The relationships between the criminal elite and various officials and businessmen is the hardest dimension of the criminal domains to research. Unlike the rather conspicuous criminal elite and the visible street gangs, officials and businessmen strive to keep their position in the criminal economy secret. The partito, as Hess called it, is, however, a crucial aspect of each domain for without the services and favours offered by strategically placed officials and professionals, the wealth and security of the criminal elite would be dramatically diminished.

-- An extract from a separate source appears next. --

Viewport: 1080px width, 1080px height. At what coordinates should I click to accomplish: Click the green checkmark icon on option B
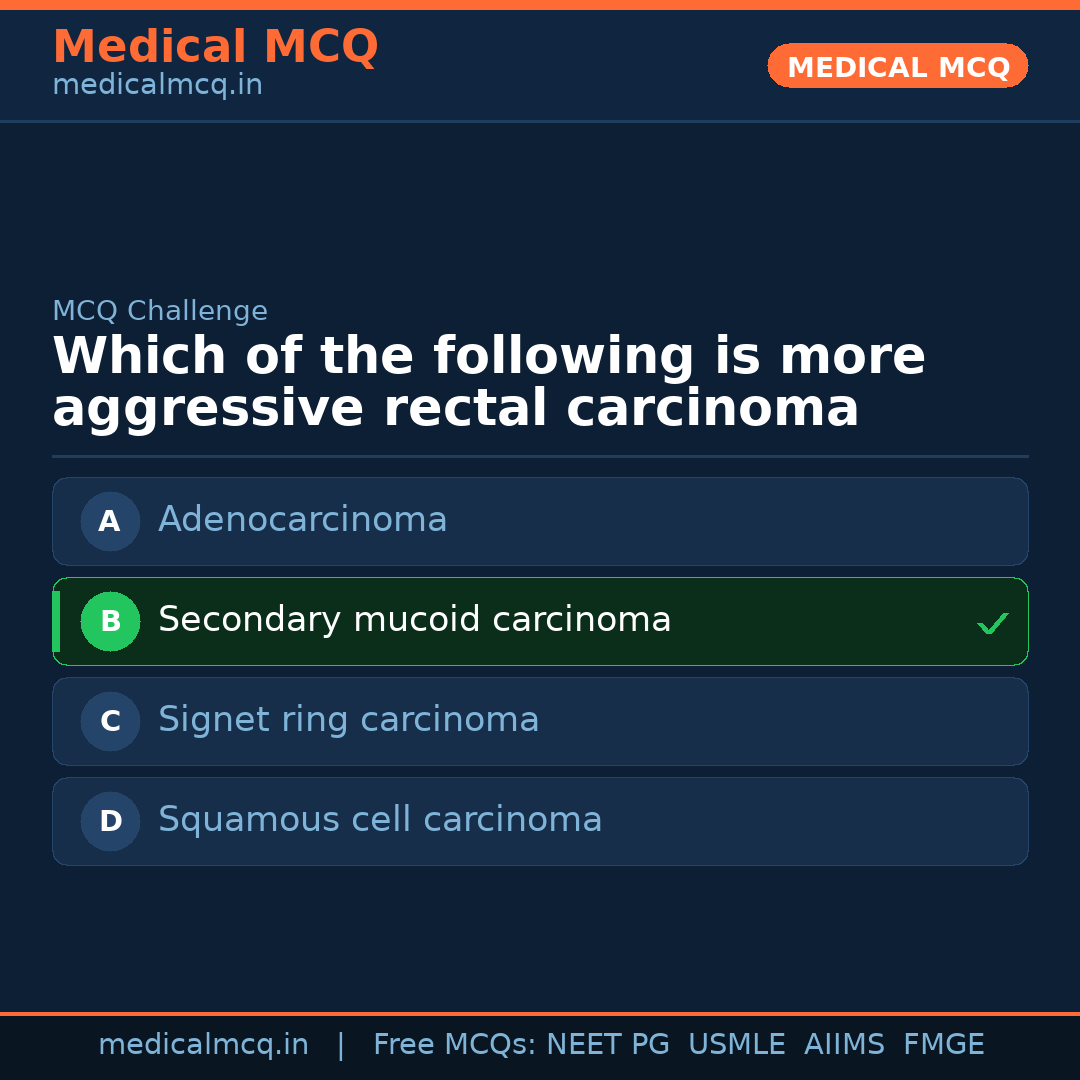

As is described in more detail below, their status as individuals with considerable local power means many crime bosses develop relations with local police officers and local politicians. Although these relations may be based on bribery, they are at times also based on political and strategic associations—the crime boss can offer information and influence in ‘his’ community and in return the police and politicians can offer a degree of respectability and perhaps protection from prosecution or investigation. This is not to suggest that a majority of police and local state officials rely on corrupt links with organised crime, but rather that there is a tendency for a minority to do so. Irrefutable evidence for this is not abundant although few people, not even within state institutions, pretend that such arrangements do not exist. Indeed, in a telephone survey conducted in 1997 only 4% of Cape Flats respondents thought there was no corruption in the police force.19

What is less clear is the collusion of officials in illicit trade, although again such allegations are common and taken for granted by many. The origin of many of these accusations—as with so many aspects of the criminal economy on the Cape Flats—can be traced to the period of apartheid. As described most lucidly by Stephen Ellis,20 towards the end of apartheid rule the security forces developed covert relations with various strategically placed criminals. These relations were formed partly to help with clandestine business activities, such as sanctions busting and the illegal trade in weapons and ivory, and also to assist with the domestic civil conflict against anti-state political movements. Ellis writes:
Some explicitly criminal gangs have developed close relations with the security forces. This has produced within some sections of the security forces a highly ambiguous attitude towards certain types of crime. During the last phase of the guerrilla war some police and army officers even developed criminal enterprises of their own, such as in weapons, gems, ivory and marijuana trades, partly for their own profit and partly as a covert means of providing arms and funds for informal militias opposed to the ANC and the SACP. The range of state-sanctioned law-breaking included sophisticated smuggling operations and currency frauds which brought the government’s own secret services into business relationships with major smuggling syndicates, Italian Mafia money launderers and other operators in the international criminal under-world.21
On the Cape Flats, prominent gangsters are believed to have been used to plant bombs and carry out political assass-inations. In return they were given weapons and granted immunity from the law as well as relative freedom to conduct illicit trade. It was these relations that are thought to have created the environment for the continued involve-ment of police and security officials in on-going illicit trade after the ANC was elected to power. For example, one application to the TRC, which received a high degree of credibility among the Committee’s researchers, accused a senior member of the new South African Police Service of trading in drugs and arms with the Hard Livings gang.22 Similarly, Irvin Kinnes writes:
There have been consistent allegations of police complicity with gang members…This was once more revealed in January 2000 when police officers assisted the Hard Livings gang to break into a police base in Faure to steal firearms.23
In addition to potential links with police and politicians, the activities of the criminal elite bring them into contact with various professionals who help protect and expand their criminal fortunes, particularly lawyers and business consultants. These professionals are essential in keeping their clients out of prison, as well as ensuring that the proceeds of crime are successfully laundered. Money laundering is becoming a key topic in the fight against organised crime in Southern Africa24 and thus those with expertise in this field will become increasingly valuable.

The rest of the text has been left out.